ハーパージュニア選手は2003(平成15)年沖縄生まれ。身長181センチのポイントガード。東海大学在学中の2020-21シーズンは琉球ゴールデンキングス、2022-23シーズンは群馬クレインサンダーズで特別指定選手として活動。SR渋谷には2023-24シーズンから所属。昨年2月以降、日本代表候補にも名を連ねている。
シーズン中、新人賞については「特に意識はしていない、取れたらいいなくらい」と話していたが、「本当に率直にうれしい」と喜びを表現。「これから期待される中で、その期待に応えないといけないので、これからがスタート」と気を引き締める。来季狙う賞は「全部」と即答し、「夢はでかく。全部取れるような気持ち・勢いで頑張っていきたい」とも。

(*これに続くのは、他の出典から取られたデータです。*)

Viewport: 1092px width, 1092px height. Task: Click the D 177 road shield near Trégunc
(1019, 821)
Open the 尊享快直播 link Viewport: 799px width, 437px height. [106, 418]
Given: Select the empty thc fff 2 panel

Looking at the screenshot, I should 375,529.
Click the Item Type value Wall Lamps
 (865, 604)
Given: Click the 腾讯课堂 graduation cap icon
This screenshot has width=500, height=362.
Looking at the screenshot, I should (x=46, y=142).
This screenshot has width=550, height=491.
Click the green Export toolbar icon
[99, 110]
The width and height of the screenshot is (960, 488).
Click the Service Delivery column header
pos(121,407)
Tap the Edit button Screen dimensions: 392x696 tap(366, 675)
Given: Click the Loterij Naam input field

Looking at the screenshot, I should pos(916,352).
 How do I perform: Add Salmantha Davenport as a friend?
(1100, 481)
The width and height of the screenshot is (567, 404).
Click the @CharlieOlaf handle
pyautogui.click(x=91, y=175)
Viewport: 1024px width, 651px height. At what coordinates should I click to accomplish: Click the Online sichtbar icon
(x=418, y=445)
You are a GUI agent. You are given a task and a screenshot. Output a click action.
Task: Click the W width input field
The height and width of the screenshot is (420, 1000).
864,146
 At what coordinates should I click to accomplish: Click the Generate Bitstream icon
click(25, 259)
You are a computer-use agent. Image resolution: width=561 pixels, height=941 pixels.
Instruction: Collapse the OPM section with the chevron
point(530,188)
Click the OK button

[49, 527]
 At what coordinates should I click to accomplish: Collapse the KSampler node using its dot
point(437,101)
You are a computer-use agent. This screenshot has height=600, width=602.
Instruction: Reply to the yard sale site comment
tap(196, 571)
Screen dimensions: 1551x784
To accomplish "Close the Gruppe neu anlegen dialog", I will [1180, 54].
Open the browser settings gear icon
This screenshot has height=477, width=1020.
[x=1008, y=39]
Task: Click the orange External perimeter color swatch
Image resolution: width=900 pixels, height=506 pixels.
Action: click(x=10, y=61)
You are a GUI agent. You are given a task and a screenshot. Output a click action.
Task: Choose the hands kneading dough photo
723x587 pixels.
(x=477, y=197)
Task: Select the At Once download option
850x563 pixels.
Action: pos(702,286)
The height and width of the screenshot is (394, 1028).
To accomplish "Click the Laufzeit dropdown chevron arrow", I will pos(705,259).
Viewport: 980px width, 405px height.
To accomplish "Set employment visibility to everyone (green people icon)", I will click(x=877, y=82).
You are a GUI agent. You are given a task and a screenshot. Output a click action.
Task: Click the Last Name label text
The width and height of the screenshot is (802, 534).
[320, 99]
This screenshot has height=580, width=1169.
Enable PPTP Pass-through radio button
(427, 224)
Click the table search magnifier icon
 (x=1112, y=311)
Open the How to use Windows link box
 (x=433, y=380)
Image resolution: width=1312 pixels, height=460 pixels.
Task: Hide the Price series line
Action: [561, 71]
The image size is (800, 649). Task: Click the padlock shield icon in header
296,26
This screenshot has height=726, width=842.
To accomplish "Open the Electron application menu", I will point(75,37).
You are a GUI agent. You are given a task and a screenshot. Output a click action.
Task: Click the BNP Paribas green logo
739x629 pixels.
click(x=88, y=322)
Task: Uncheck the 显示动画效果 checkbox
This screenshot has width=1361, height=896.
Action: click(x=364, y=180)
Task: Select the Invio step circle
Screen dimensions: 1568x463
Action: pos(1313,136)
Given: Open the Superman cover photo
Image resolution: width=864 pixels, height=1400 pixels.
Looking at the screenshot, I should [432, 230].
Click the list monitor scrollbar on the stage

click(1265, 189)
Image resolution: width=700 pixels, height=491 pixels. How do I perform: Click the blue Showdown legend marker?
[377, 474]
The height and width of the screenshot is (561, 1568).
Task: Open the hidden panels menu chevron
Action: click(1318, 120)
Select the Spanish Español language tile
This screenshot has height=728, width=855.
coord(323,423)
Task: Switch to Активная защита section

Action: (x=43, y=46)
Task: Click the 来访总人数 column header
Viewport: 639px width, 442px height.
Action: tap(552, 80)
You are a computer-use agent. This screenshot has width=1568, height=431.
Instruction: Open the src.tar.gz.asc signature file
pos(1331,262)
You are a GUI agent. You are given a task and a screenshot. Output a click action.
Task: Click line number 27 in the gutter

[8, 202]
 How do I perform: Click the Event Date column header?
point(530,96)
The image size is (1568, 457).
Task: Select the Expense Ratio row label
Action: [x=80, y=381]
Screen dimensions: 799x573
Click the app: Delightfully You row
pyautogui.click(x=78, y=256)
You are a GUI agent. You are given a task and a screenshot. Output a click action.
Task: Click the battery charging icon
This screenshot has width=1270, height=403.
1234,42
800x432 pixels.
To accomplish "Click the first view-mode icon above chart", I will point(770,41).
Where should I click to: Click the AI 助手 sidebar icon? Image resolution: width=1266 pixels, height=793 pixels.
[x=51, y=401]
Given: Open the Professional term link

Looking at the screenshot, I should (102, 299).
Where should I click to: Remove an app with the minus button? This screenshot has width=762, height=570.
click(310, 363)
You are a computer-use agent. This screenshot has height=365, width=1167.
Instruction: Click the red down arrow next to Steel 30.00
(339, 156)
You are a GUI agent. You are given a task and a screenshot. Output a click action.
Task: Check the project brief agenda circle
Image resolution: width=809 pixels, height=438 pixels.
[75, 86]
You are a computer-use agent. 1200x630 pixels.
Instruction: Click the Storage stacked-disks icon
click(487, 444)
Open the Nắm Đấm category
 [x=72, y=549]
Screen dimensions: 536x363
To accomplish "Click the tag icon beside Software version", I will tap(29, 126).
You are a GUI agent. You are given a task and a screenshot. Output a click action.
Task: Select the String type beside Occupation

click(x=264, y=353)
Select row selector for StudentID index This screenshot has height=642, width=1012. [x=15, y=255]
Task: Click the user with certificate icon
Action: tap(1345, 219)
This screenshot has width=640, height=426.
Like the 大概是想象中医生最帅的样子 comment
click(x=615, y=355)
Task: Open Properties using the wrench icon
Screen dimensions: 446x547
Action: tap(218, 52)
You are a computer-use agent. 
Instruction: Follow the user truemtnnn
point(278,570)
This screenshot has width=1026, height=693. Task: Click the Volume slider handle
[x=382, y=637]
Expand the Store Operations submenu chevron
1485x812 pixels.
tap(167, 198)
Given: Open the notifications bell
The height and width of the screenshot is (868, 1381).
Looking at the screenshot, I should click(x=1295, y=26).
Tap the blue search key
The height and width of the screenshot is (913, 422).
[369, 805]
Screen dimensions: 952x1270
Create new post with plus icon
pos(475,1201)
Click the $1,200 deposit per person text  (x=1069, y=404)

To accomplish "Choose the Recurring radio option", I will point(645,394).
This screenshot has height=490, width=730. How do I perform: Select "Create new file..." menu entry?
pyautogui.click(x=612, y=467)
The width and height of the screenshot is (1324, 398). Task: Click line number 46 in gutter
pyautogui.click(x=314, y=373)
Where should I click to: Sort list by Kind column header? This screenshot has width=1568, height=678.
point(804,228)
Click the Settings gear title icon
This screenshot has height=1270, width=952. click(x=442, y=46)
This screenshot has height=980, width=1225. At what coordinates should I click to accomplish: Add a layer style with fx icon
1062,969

現行のリーグで最後の新人賞となったが、Bリーグ初年度にはSR渋谷のベンドラメ礼生選手が同賞を受賞している。選ばれた連絡を受けた後、ベンドラメ選手に報告したと言い、「『すごいね、これからも頑張っていこう』という話をした」と明かした。アワードについては、「『印象を残してこい』とアドバイスを受けた」と言い、「服装で十分印象を残せたと思うので、そこは良かった」と笑う。
アワードの衣装は、男性向けファッション&ライフスタイル誌「Safari」がプロデュース。ハーパージュニア選手は、ドルチェ&ガッバーナのアジュール色のダブルブレストジャケットに黒のフォーファー、黒のパンツなどを合わせ、胸元にはちょうネクタイを着け、私物のだて眼鏡を合わせた。上下ピンクの衣装との二択だったと言い、「こっちの方がまだ派手じゃなかったので選んだが、皆から『コメディアン』と言われた」とも。
ハーパージュニア選手は2025年3月に大学を卒業。フルシーズンを戦う初のシーズンとなった。57試合に出場し、シーズン途中からはスタートメンバーを務めた。出場時間は昨季から10分以上伸び、平均約22分出場。終盤にはけがにも苦しんだが、「細かいところの突き詰め、体のケアもしっかりやらないとけがをすると分かったので、来シーズンからは60試合万全に出られるように準備したい」と触れた。
昨季までは守備面を求められることが多かったが、今季は司令塔として攻撃面でも存在感を発揮。10月の試合では17得点を挙げ、1月の試合でアシスト11本をマークし、それぞれキャリアハイを更新。中でも、3ポイントシュートの試打数は平均1.4本から4.2本に増え、決定率は約15%から約32%に上がった。「すごく成長したシーズンでポイントガードとしても自信を持つことができたが、満足はしていないし、まだできる。次は精度の高いバスケットをしていきたい」と意気込む。夏には日本代表の活動にも参加することから「(先輩の)ポイントガードたちにならって成長できたら」とも。
チームは来季、「サンロッカーズ東京」と名称などが変わる。既に契約更新を発表しているが、「7連敗など、人生でも初めての連敗を喫した、今シーズンの結果がすごく悔しすぎて、このチームで勝ちたい、自分たちが強いというところをファンの人たちに見せつけたい」と残留を決めた。ヘッドコーチも変わるが、「速いバスケットと強度の高いディフェンスをしていきたい。プレースタイルにフィットすると思うし、走るバスケットは得意なのでフレッシュな気持ちを忘れずに、ベテラン選手を引っ張っていきたい」と話す。